At Johns Hopkins, Iwashyna hopes to build on his extensive teaching and mentoring experience, teaching talented young researchers to use the tools of social science and epidemiology to solve important problems in acute serious illness. He also hopes to pass on his interdisciplinary thinking and approach to the next generation of students in the School of Medicine working on innovative research in health services research by bringing them to other parts of the university to tap into the resources and knowledge existing in Baltimore.

"Simply put, Johns Hopkins gets the best raw young talent in the world coming as trainees," Iwashyna says. "Through the Bloomberg Distinguished Professorship, I will be able to work across schools and departments to support truly innovative new work in health services research. My goal is to build microenvironments around the students where they can thrive in these incredibly creative juices combined from the rich sources available to them at Johns Hopkins. If they can stay rooted in specific clinical problems and pull knowledge and tools from other fields, they will become uniquely positioned to answer questions that nobody else knows how to ask. And hopefully, to do this in a way that also asks 'how does this help us overcome the historical and ongoing racism in the medical system?'"

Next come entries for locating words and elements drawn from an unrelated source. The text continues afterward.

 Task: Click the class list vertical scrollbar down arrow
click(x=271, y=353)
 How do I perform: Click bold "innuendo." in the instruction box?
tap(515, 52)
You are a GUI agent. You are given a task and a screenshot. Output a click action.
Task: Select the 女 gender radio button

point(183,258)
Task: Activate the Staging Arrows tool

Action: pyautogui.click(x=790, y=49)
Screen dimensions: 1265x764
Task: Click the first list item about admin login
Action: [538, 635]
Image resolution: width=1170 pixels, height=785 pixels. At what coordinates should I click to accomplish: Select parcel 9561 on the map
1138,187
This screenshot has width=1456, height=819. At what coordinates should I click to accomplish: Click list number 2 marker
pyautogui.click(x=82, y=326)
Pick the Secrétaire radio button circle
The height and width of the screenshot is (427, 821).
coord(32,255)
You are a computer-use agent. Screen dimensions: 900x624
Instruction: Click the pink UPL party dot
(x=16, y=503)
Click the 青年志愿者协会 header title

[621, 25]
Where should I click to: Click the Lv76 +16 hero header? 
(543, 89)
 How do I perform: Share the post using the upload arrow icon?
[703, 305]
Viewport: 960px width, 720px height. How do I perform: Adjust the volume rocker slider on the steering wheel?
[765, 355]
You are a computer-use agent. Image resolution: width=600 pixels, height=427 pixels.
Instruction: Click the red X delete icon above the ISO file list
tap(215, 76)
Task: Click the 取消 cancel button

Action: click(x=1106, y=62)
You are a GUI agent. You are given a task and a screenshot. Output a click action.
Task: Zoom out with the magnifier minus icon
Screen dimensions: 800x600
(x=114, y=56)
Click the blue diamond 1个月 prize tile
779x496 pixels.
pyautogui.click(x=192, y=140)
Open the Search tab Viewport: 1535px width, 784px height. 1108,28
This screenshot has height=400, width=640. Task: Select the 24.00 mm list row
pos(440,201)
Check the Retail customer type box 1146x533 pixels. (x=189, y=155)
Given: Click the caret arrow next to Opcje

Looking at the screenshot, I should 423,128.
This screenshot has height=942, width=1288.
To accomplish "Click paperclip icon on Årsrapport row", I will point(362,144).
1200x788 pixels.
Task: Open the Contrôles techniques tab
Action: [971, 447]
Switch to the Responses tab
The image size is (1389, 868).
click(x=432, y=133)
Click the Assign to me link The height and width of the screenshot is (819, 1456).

Iwashyna says he looks forward to being in an environment that facilitates thinking across disciplinary boundaries, and that has the knowledge and the resources to carry out large-scale studies as well as policy partnerships to be able to effect real change in the world.

"The distinctive institutional framework of the BDP program and of this cluster structure is that it creates a wide network of brilliant researchers to learn from and collaborate with that would otherwise take much longer to find and build up," Iwashyna says. "Working within this cluster will elevate my research and make it easier to discover and connect with folks across Johns Hopkins University."

"We are excited to welcome Jack Iwashyna as the next Bloomberg Distinguished Professor and a member of the Knowledge to Action and the Business of Health BDP cluster," JHU Provost Sunil Kumar says. "As an interdisciplinary researcher with a commitment to social justice in medicine, he will connect with colleagues across Johns Hopkins and make valuable contributions to the cluster's research direction. As a teacher and mentor, he will be instrumental in shaping the way that young scientists and physicians think about the intersection of critical care and social science."

"The BDP program encourages creative, collaborative thinking to solve some of the most vexing problems," says Theodore DeWeese, interim dean of the Johns Hopkins University School of Medicine and interim CEO of Johns Hopkins Medicine. "Jack Iwashyna's career has embodied exactly that same spirit. For decades, his work has challenged the status quo in his field of pulmonary medicine, always with the goal of improving the treatment outcomes for patients. He's an important voice in many of the most pressing conversations in medicine and we are lucky that he is part of Johns Hopkins. I'm excited to follow Dr. Iwashyna's research as he begins this new role as a Bloomberg Distinguished Professor."

"Dr. Iwashyna brings remarkable vision, drive, and experience to the Bloomberg School of Public Health," adds Ellen J. MacKenzie, dean of the Bloomberg School. "Throughout his career, he has asked tough questions about the realities of medical care, forged new paths in research, and worked continually to improve health outcomes and health equity. As a Bloomberg Distinguished Professor, I know he will build strong partnerships across our institution and make a powerful impact on the future of health policy."

As a Bloomberg Distinguished Professor, Iwashyna joins an interdisciplinary cohort of scholars working to address major world problems and teach the next generation. The program is backed by a gift from Michael R. Bloomberg, a Johns Hopkins alumnus, founder of Bloomberg LP and Bloomberg Philanthropies, World Health Organization Global Ambassador for Noncommunicable Diseases and Injuries, and 108th mayor of New York City.